> [WHAT YOU HAVE TO DO] Can you write out the records again with "item" swapped for "entry", everything else unchanged and the pictures left out?

> [RECORDS SUPPLIED]
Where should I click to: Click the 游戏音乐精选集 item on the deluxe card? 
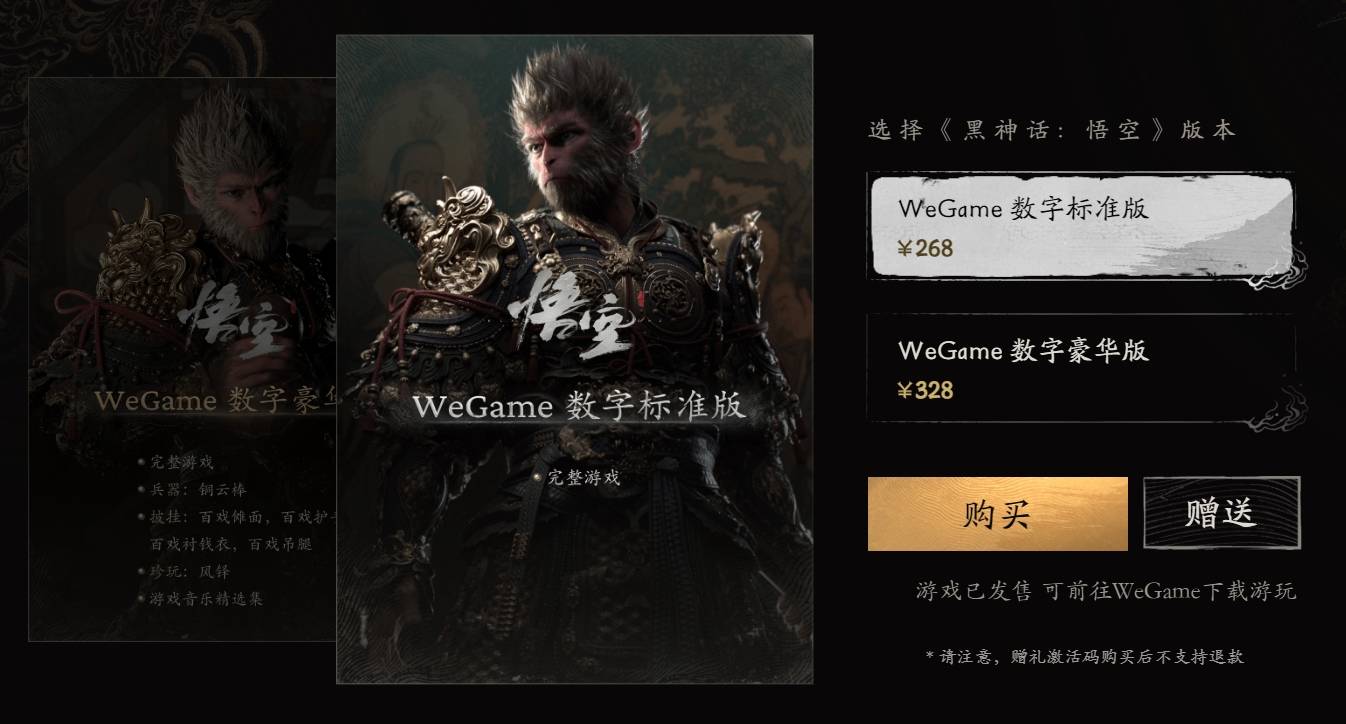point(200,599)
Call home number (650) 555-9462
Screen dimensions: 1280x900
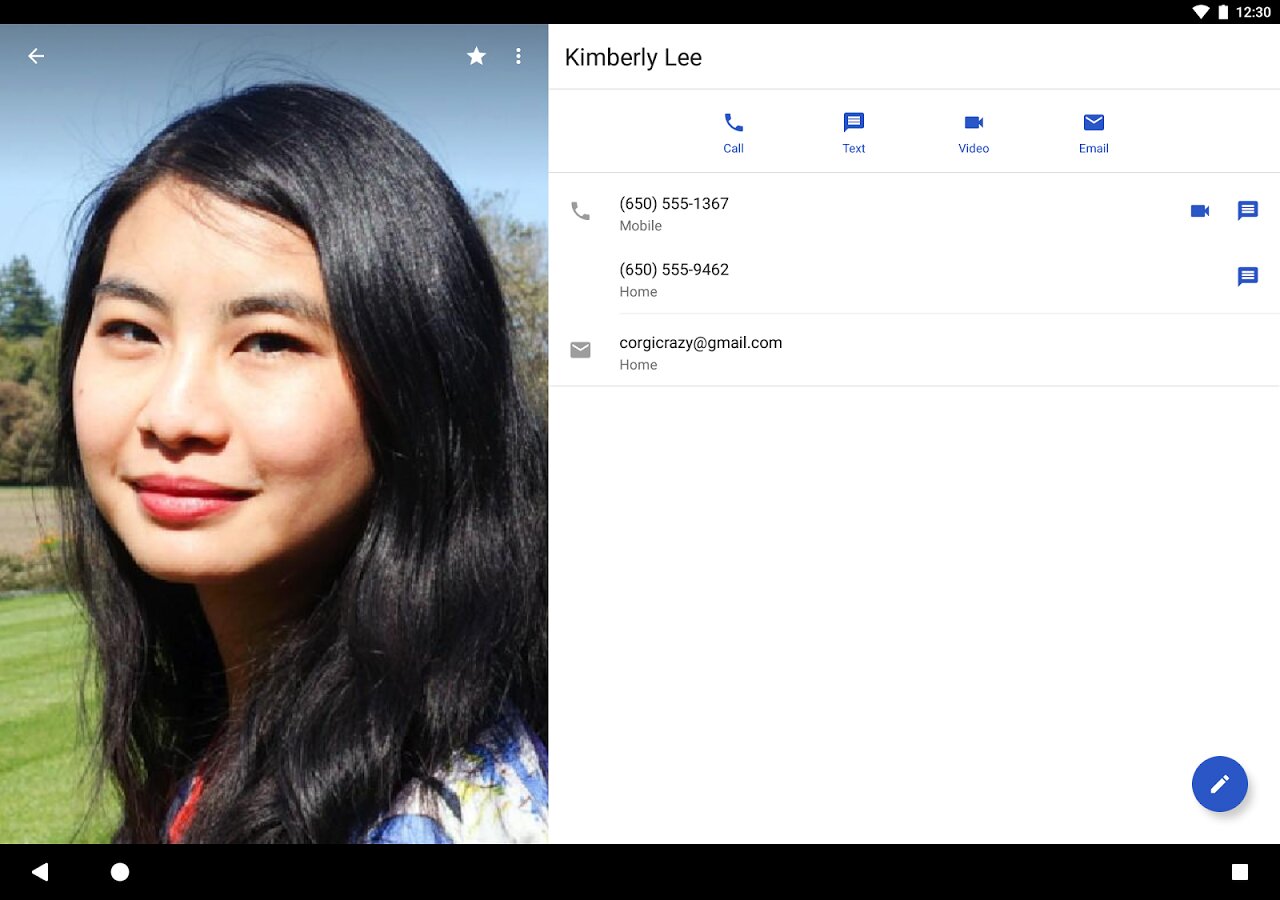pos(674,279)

> [WRITTEN RESPONSE]
Where should I click to: Click the 游戏音乐精选集 entry on the deluxe card? 
point(200,599)
Call home number (650) 555-9462
Screen dimensions: 1280x900
pos(674,279)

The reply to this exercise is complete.